The task:
Word for word, print all of the entries below.
┄┄┄┄┄┄┄┄┄┄
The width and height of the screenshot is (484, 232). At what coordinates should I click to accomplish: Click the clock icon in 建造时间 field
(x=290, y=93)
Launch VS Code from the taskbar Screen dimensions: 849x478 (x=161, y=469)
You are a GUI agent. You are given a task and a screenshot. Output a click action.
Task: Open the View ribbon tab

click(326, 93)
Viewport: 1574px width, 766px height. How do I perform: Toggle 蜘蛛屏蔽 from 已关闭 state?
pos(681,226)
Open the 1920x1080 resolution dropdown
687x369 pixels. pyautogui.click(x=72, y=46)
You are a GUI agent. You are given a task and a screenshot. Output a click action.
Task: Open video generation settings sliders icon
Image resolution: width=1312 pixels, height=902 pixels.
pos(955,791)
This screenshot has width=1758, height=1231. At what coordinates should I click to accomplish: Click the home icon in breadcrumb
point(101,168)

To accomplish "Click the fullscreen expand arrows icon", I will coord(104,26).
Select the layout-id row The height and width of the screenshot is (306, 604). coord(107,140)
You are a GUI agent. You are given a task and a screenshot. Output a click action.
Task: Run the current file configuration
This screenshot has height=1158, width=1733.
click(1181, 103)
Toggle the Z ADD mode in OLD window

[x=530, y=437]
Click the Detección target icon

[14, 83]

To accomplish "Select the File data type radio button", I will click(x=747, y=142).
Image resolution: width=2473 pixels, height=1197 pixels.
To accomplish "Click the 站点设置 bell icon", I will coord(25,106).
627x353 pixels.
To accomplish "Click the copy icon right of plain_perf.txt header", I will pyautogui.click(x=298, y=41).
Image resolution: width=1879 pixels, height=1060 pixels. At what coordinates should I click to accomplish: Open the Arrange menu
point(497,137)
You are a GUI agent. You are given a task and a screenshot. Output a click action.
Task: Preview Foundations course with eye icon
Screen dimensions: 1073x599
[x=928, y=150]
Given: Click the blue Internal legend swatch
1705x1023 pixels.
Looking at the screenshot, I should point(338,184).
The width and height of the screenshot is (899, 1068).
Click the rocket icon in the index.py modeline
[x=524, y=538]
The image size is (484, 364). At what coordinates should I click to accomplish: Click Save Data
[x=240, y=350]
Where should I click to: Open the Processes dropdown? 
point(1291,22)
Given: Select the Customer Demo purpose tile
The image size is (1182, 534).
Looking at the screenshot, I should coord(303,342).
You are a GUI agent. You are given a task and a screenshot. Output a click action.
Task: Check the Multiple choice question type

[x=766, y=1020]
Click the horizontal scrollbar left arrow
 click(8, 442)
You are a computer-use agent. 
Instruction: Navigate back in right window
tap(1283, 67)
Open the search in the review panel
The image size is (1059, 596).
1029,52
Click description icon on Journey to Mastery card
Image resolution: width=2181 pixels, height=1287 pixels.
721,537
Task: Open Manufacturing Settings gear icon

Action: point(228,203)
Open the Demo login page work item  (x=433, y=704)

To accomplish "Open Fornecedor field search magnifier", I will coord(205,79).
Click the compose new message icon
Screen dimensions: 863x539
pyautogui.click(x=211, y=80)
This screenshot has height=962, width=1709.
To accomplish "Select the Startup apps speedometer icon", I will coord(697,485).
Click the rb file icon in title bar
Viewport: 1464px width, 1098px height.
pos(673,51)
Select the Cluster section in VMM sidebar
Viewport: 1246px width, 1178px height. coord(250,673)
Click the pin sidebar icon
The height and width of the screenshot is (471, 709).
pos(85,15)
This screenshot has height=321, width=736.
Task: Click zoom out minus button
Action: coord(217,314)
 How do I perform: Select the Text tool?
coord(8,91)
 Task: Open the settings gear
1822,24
┄┄┄┄┄┄┄┄┄┄
Expected answer:
The width and height of the screenshot is (484, 232). At what coordinates should I click to accomplish: Click the clock icon in 建造时间 field
(x=290, y=93)
Launch VS Code from the taskbar Screen dimensions: 849x478 (x=161, y=469)
You are a GUI agent. You are given a task and a screenshot. Output a click action.
Task: Open the View ribbon tab

click(326, 93)
Viewport: 1574px width, 766px height. How do I perform: Toggle 蜘蛛屏蔽 from 已关闭 state?
pos(681,226)
Open the 1920x1080 resolution dropdown
687x369 pixels. pyautogui.click(x=72, y=46)
You are a GUI agent. You are given a task and a screenshot. Output a click action.
Task: Open video generation settings sliders icon
Image resolution: width=1312 pixels, height=902 pixels.
pos(955,791)
This screenshot has width=1758, height=1231. At what coordinates should I click to accomplish: Click the home icon in breadcrumb
point(101,168)

To accomplish "Click the fullscreen expand arrows icon", I will coord(104,26).
Select the layout-id row The height and width of the screenshot is (306, 604). coord(107,140)
You are a GUI agent. You are given a task and a screenshot. Output a click action.
Task: Run the current file configuration
This screenshot has height=1158, width=1733.
click(1181, 103)
Toggle the Z ADD mode in OLD window

[x=530, y=437]
Click the Detección target icon

[14, 83]

To accomplish "Select the File data type radio button", I will click(x=747, y=142).
Image resolution: width=2473 pixels, height=1197 pixels.
To accomplish "Click the 站点设置 bell icon", I will coord(25,106).
627x353 pixels.
To accomplish "Click the copy icon right of plain_perf.txt header", I will pyautogui.click(x=298, y=41).
Image resolution: width=1879 pixels, height=1060 pixels. At what coordinates should I click to accomplish: Open the Arrange menu
point(497,137)
You are a GUI agent. You are given a task and a screenshot. Output a click action.
Task: Preview Foundations course with eye icon
Screen dimensions: 1073x599
[x=928, y=150]
Given: Click the blue Internal legend swatch
1705x1023 pixels.
Looking at the screenshot, I should point(338,184).
The width and height of the screenshot is (899, 1068).
Click the rocket icon in the index.py modeline
[x=524, y=538]
The image size is (484, 364). At what coordinates should I click to accomplish: Click Save Data
[x=240, y=350]
Where should I click to: Open the Processes dropdown? 
point(1291,22)
Given: Select the Customer Demo purpose tile
The image size is (1182, 534).
Looking at the screenshot, I should coord(303,342).
You are a GUI agent. You are given a task and a screenshot. Output a click action.
Task: Check the Multiple choice question type

[x=766, y=1020]
Click the horizontal scrollbar left arrow
 click(8, 442)
You are a computer-use agent. 
Instruction: Navigate back in right window
tap(1283, 67)
Open the search in the review panel
The image size is (1059, 596).
1029,52
Click description icon on Journey to Mastery card
Image resolution: width=2181 pixels, height=1287 pixels.
721,537
Task: Open Manufacturing Settings gear icon

Action: point(228,203)
Open the Demo login page work item  (x=433, y=704)

To accomplish "Open Fornecedor field search magnifier", I will coord(205,79).
Click the compose new message icon
Screen dimensions: 863x539
pyautogui.click(x=211, y=80)
This screenshot has height=962, width=1709.
To accomplish "Select the Startup apps speedometer icon", I will coord(697,485).
Click the rb file icon in title bar
Viewport: 1464px width, 1098px height.
pos(673,51)
Select the Cluster section in VMM sidebar
Viewport: 1246px width, 1178px height. coord(250,673)
Click the pin sidebar icon
The height and width of the screenshot is (471, 709).
pos(85,15)
This screenshot has height=321, width=736.
Task: Click zoom out minus button
Action: coord(217,314)
 How do I perform: Select the Text tool?
coord(8,91)
 Task: Open the settings gear
1822,24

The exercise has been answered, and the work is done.